Task: The copy you return must begin at the line containing "You are a computer-use" and end at the final line of the listing below, with every picture left out.
==============================
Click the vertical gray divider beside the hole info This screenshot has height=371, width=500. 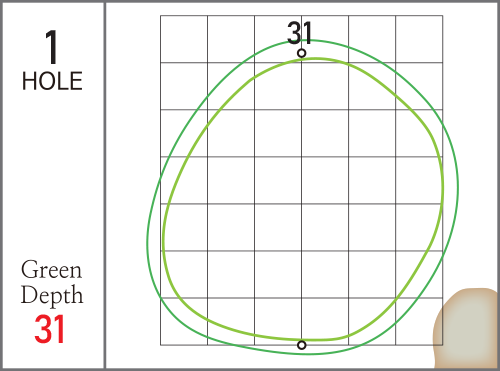click(105, 185)
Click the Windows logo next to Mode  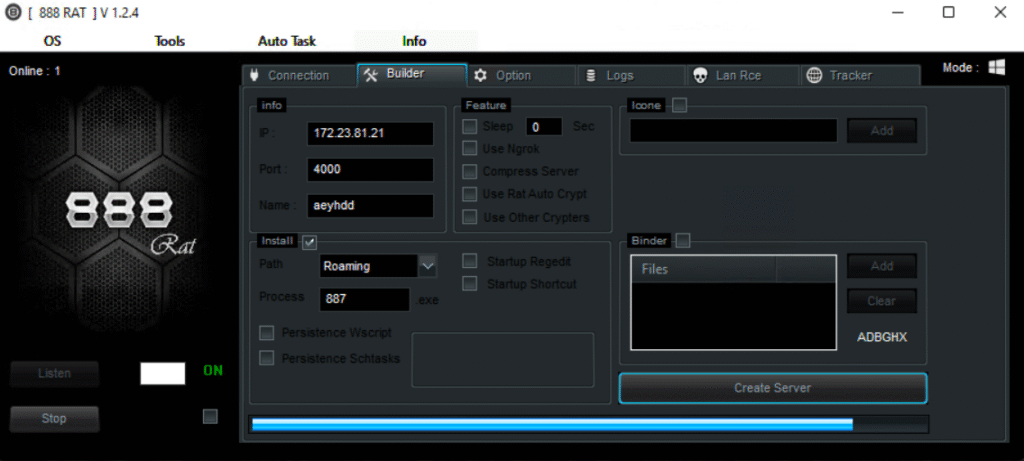pyautogui.click(x=996, y=68)
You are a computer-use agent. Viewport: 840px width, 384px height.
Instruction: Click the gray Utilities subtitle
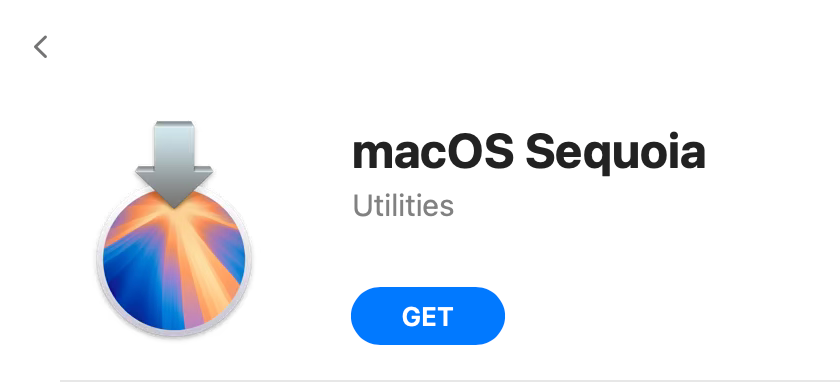point(403,205)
==============================
Response to this exercise:
You are a computer-use agent. Viewport: 840px width, 384px height.
Instruction: Click the gray Utilities subtitle
point(403,205)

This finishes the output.